Roland Bron, le directeur romand de la société de conseil financier VZ, estime qu’acheter son logement est toujours intéressant.

Vermoegenszentrum.ch
Christian Rappaz, journaliste
Christian Rappaz

- Le vent a-t-il vraiment tourné sur le front du crédit hypothécaire?
- Roland Bron: Cela dépend pour qui. Pour les investisseurs institutionnels, type caisses de pension, clairement oui. La Banque nationale suisse (BNS) ayant relevé son taux directeur, ces établissements n’ont plus la pression d’investir dans l’immobilier pour échapper aux intérêts négatifs.
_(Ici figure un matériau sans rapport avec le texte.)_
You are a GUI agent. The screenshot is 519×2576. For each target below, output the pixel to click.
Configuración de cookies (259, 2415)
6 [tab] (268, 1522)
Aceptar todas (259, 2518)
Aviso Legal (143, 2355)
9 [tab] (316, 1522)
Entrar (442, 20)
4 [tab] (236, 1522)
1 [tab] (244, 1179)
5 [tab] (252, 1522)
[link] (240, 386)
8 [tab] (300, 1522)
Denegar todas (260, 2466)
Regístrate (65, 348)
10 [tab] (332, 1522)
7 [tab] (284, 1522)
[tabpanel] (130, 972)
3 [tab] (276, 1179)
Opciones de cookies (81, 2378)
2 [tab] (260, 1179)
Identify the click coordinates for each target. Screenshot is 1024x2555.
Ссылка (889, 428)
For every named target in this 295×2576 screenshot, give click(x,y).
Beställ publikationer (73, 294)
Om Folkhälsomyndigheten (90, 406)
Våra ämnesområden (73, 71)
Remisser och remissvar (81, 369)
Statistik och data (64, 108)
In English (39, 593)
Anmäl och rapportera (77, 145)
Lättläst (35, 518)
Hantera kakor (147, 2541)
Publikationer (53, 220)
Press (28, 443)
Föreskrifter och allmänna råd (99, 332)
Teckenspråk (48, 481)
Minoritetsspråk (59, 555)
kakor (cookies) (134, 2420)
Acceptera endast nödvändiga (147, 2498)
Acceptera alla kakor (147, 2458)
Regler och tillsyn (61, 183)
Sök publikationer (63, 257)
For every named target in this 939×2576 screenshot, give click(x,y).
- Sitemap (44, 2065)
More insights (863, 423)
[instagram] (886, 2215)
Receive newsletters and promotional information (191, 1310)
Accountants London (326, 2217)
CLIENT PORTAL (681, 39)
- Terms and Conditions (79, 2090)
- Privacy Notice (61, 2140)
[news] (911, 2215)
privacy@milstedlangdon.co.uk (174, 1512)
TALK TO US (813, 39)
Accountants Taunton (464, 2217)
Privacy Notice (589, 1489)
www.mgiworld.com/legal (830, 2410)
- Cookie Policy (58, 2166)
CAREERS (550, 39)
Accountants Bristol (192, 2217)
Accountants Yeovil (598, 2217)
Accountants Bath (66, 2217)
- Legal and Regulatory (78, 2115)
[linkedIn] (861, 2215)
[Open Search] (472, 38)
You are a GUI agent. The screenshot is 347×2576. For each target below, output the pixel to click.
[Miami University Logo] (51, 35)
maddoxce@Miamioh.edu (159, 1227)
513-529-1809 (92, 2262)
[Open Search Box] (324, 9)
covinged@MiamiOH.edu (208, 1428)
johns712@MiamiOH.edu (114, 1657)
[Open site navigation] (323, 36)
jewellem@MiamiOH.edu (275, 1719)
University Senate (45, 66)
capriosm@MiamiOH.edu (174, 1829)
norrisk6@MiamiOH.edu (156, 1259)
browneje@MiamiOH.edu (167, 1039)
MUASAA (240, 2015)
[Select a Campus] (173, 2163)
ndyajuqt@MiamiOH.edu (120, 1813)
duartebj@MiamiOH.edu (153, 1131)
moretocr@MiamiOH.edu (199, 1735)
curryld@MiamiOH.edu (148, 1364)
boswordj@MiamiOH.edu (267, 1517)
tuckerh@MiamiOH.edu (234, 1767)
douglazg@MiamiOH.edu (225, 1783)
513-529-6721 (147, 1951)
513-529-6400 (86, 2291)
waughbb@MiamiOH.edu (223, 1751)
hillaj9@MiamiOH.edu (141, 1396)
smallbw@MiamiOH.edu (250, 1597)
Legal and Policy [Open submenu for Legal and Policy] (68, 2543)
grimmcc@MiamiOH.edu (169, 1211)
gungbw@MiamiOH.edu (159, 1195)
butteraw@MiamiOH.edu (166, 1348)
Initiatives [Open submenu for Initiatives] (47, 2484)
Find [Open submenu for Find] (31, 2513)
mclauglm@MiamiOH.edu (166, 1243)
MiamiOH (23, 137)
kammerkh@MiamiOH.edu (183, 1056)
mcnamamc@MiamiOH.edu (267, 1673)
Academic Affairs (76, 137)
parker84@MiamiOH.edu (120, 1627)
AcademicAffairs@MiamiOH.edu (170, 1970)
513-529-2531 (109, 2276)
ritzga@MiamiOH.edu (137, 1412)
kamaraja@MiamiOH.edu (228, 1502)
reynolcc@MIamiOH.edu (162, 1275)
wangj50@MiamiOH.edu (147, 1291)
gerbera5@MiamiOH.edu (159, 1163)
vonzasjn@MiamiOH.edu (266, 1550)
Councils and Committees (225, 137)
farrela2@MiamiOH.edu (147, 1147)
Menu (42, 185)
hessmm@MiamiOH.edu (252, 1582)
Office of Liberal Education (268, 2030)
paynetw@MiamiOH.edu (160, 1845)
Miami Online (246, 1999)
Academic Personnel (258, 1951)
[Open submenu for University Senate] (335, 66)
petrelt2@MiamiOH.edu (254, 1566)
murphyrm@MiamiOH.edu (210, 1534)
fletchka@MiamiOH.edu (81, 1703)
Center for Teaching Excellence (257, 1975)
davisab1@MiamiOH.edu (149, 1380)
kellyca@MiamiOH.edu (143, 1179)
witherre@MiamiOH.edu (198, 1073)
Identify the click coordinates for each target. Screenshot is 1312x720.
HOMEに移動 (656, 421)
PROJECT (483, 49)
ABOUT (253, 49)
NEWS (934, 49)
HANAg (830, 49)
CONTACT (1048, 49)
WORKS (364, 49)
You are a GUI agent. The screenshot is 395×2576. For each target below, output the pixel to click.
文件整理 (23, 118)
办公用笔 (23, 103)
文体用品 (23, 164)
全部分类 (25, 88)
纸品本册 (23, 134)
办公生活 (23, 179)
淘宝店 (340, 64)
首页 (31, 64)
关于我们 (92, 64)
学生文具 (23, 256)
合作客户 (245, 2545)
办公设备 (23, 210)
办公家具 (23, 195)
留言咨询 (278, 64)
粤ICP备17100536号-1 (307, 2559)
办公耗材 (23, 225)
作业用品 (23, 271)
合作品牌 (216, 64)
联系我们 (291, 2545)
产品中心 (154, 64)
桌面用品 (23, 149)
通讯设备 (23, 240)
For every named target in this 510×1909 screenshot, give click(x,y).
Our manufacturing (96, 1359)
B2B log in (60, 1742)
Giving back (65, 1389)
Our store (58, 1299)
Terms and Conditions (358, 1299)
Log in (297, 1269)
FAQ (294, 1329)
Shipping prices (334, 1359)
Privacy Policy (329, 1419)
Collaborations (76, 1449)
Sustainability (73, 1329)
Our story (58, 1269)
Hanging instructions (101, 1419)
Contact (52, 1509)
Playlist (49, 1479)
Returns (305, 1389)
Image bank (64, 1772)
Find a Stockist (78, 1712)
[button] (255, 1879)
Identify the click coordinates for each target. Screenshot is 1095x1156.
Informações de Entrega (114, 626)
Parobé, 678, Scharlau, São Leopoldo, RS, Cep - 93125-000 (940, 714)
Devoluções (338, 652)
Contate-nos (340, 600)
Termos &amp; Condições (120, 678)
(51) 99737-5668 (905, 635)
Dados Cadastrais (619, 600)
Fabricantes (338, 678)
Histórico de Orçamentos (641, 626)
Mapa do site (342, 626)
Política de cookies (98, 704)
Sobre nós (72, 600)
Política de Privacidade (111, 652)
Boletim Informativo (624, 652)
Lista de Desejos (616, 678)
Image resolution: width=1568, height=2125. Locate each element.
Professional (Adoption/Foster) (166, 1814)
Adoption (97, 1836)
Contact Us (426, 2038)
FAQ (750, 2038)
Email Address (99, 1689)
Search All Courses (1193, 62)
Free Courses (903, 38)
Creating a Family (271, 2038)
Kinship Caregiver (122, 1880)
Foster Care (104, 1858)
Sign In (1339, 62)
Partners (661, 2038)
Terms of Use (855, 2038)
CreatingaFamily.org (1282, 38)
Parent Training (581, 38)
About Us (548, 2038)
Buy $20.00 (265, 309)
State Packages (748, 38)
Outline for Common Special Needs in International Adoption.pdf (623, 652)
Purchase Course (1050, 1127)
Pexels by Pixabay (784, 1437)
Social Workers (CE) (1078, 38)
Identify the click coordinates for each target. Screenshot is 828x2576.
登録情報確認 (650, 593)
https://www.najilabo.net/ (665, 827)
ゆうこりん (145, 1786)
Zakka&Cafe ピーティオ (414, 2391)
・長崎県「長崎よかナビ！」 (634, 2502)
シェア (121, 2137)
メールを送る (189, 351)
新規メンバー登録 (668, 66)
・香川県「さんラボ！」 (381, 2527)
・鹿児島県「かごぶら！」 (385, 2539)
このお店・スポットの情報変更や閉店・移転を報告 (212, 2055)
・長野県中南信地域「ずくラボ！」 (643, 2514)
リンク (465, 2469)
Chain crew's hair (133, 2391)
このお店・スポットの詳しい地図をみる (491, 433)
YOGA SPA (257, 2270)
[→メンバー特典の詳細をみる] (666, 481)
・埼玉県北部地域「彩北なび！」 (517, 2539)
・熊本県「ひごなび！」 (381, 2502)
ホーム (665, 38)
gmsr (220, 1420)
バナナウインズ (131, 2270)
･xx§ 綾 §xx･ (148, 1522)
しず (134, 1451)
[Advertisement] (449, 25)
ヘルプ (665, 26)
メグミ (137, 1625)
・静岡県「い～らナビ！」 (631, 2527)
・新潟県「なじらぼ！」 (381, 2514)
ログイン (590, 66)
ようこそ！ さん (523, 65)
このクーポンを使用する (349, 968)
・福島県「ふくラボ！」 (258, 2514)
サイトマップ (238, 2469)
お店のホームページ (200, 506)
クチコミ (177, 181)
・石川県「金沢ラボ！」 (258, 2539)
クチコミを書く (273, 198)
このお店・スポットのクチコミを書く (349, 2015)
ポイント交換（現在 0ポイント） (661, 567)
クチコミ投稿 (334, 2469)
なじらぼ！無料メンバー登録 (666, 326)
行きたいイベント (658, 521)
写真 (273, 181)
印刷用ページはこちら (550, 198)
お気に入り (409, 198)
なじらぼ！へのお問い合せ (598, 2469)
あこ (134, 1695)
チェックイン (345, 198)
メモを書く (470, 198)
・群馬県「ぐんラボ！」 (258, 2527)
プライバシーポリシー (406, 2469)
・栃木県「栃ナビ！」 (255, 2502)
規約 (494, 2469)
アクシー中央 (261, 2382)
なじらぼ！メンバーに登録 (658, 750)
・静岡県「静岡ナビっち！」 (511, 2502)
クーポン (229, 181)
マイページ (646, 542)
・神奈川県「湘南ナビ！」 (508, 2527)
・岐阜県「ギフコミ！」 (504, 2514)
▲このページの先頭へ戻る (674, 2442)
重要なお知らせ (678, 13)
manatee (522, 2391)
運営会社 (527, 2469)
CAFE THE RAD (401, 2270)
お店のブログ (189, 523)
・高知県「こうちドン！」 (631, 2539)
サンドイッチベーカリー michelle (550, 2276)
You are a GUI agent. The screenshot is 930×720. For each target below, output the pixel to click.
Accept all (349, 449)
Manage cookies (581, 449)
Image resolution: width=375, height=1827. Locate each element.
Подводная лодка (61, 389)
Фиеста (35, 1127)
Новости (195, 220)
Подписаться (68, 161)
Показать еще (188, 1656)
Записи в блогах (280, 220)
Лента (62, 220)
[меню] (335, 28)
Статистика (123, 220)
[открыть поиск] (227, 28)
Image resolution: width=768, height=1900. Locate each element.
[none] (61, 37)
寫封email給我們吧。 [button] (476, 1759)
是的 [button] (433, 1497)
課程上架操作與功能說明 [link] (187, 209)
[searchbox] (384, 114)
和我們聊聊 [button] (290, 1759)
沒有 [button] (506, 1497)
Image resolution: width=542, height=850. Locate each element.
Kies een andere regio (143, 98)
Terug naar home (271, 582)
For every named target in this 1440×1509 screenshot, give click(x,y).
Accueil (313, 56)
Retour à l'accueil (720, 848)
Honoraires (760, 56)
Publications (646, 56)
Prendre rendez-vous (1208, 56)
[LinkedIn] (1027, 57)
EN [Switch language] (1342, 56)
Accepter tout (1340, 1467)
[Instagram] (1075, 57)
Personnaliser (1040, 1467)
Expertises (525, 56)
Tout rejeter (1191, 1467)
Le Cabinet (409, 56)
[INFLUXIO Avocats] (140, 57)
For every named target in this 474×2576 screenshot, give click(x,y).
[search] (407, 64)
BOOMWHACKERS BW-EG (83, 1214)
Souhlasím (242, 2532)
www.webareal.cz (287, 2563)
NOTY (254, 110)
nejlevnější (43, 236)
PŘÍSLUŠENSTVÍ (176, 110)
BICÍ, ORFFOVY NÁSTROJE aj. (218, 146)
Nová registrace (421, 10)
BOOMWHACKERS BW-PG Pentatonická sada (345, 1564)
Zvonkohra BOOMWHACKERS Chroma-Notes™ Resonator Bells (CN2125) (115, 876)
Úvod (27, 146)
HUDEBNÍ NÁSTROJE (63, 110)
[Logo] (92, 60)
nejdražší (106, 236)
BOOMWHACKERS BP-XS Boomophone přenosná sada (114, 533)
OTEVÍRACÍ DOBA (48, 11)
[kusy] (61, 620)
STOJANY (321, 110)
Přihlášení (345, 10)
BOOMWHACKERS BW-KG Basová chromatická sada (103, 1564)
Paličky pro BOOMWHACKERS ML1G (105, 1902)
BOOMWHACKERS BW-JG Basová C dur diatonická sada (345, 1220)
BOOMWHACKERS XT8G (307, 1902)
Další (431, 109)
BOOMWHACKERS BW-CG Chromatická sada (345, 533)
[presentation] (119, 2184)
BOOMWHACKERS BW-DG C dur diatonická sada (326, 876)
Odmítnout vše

Même s’ils paient encore 0,25% d’intérêts négatifs parfois, ils peuvent désormais placer leurs avoirs en obligations à environ 1%. Pour les particuliers, en revanche, le vent est toujours favorable. Certes, si la BNS poursuit son relèvement du taux directeur jusqu’à +0,25%, voire +0,50%, ce que nous anticipons, les taux hypothécaires peuvent encore progresser de 0,5 à 1%. Pour autant, ils demeureront historiquement bas. Pour mémoire, à la fin des années 1980, ils se situaient à 8 ou 9%, avant de reculer à 3% au milieu des années 2000.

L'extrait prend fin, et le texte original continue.